Q2 [35 points] SQLite

SQLite is a lightweight, serverless, embedded database that can easily handle multiple gigabytes of data. It

is one of the world’s most popular embedded database systems. It is convenient to share data stored in an

SQLite database — just one cross-platform file which does not need to be parsed explicitly (unlike CSV

files, which must be parsed).

You will modify the given Q2.py file by adding SQL statements to it. We suggest that you consider testing

your SQL locally on your computer using interactive tools to speed up testing and debugging, such as DB

Browser for SQLite.

Goal Construct a TMDb database in SQLite. Partition and combine information within tables

to answer questions.

Technology • SQLite release 3.22. As some students have encountered challenges installing

earlier versions of SQLite, we have furthered verified that this question can be

completed with SQLite version 3.39.2 on our local machine. It is possible that other

SQLite versions may also work. Note: while window functions may work in some

versions of SQLite, they DO NOT work in v3.22.

• Python 3.6.x only (question developed and tested for these versions). It is

possible that more recent versions may also work, but we do not officially

support them.

Allowed Libraries Do not modify import statements. Everything you need to complete this question

has been imported for you. Do not use other libraries for this question.

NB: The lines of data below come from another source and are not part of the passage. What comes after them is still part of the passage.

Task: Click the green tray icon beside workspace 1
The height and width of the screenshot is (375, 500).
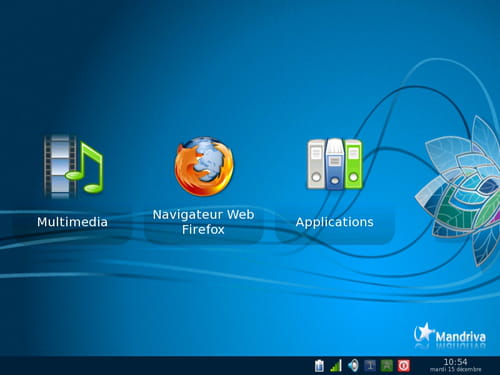Action: tap(387, 366)
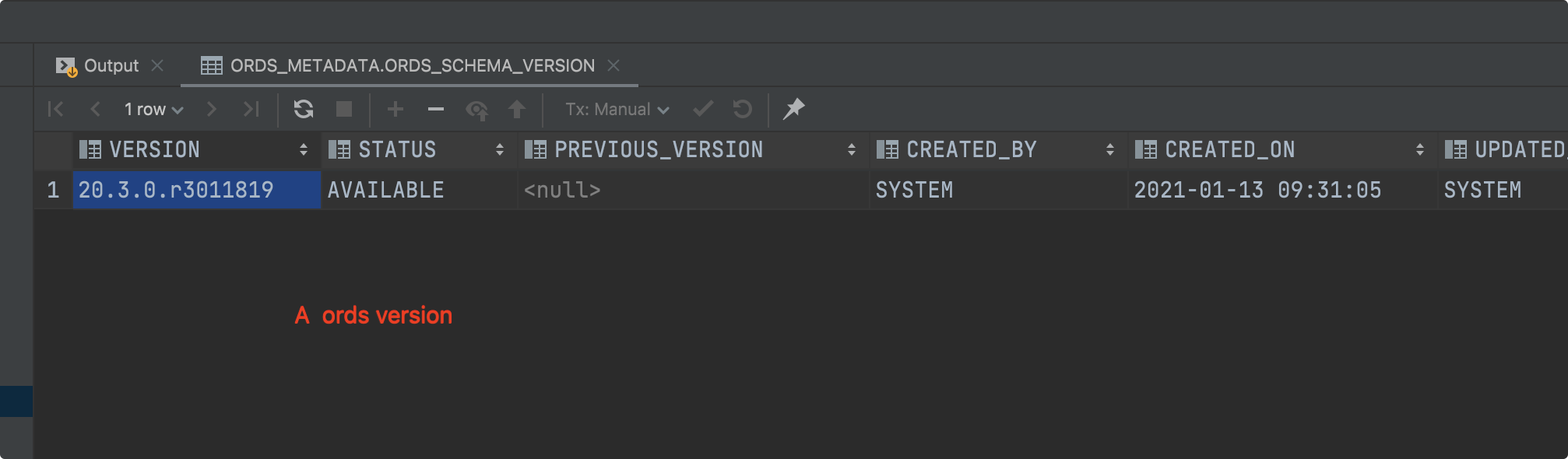Click the CREATED_ON column header
1568x459 pixels.
1229,150
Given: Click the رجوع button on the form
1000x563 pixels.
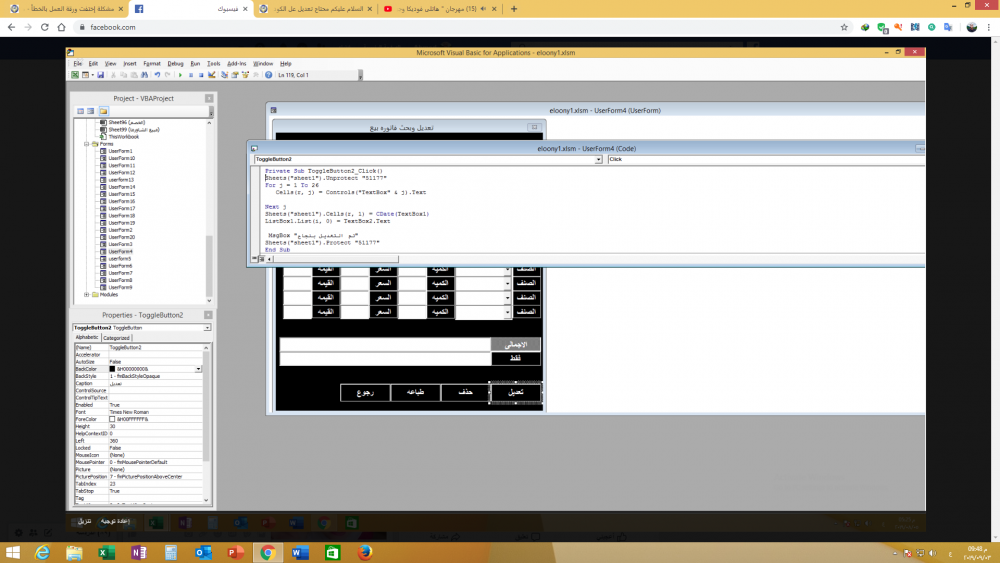Looking at the screenshot, I should pyautogui.click(x=365, y=393).
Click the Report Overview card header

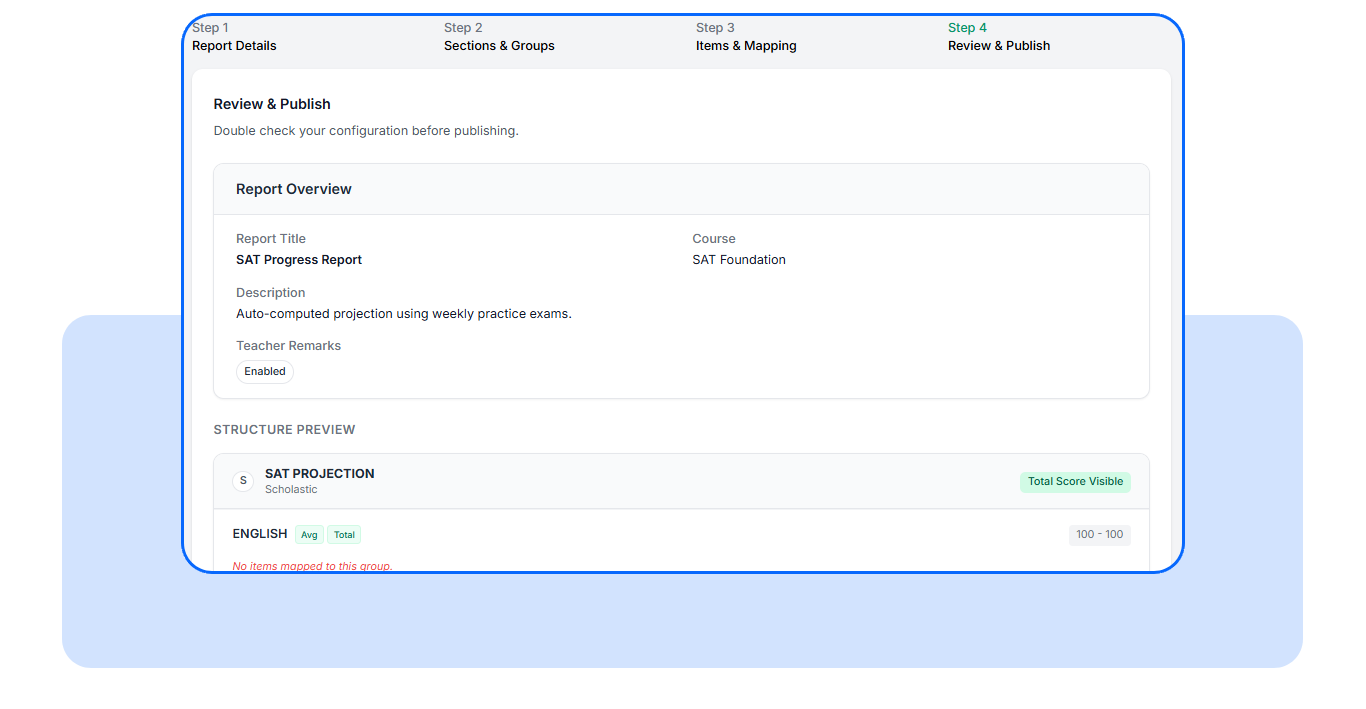coord(681,189)
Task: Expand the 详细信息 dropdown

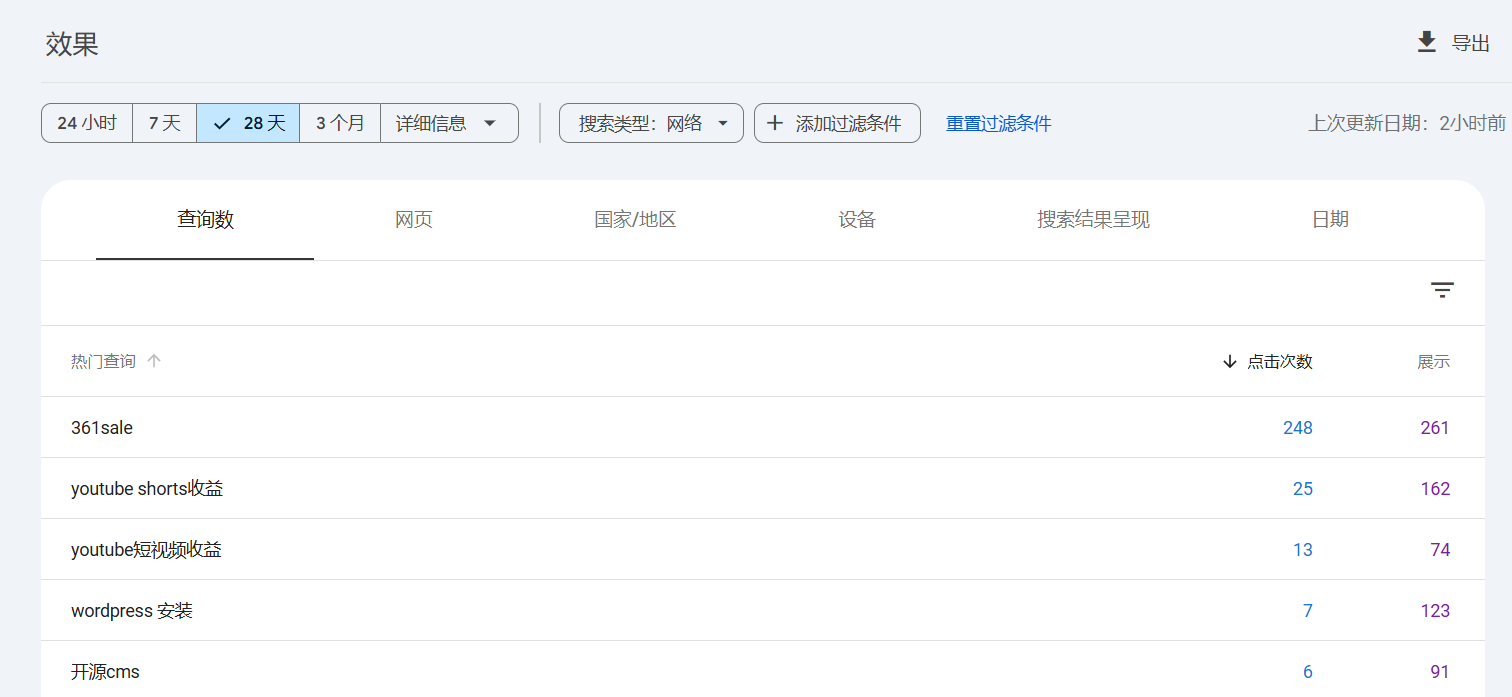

Max runtime 10 minutes. Submissions exceeding this will receive zero credit.

Deliverables [Gradescope] Q2.py: Modified file containing all the SQL statements you have

used to answer parts a - h in the proper sequence.

Tasks and point breakdown

NOTE: A sample class has been provided to show example SQL statements; you can turn off this output by

changing the global variable SHOW from True to False. This must be set to False before uploading to

Gradescope.

NOTE: In this question, you must only use INNER JOIN when performing a join between two tables, except

for part g. Other types of joins may result in incorrect results.

GTusername — update the method GTusername with your credentials

a. [9 points] Create tables and import data.

i. [2 points] Create two tables (via two separate methods, part_ai_1 and part_ai_2, in Q2.py)

named movies and movie_cast with columns having the indicated data types:

1. movies

1. id (integer)

7

Version 1

2. title (text)

3. score (real)

2. movie_cast

1. movie_id (integer)

2. cast_id (integer)

3. cast_name (text)

4. birthday (text)

5. popularity (real)

ii. [2 points] Import the provided movies.csv file into the movies table and movie_cast.csv into

the movie_cast table

1. Write Python code that imports the .csv files into the individual tables. This will include

looping though the file and using the ‘INSERT INTO’ SQL command. You must only use

relative paths while importing files since absolute/local paths are specific locations that

exist only on your computer and will cause the auto-grader to fail.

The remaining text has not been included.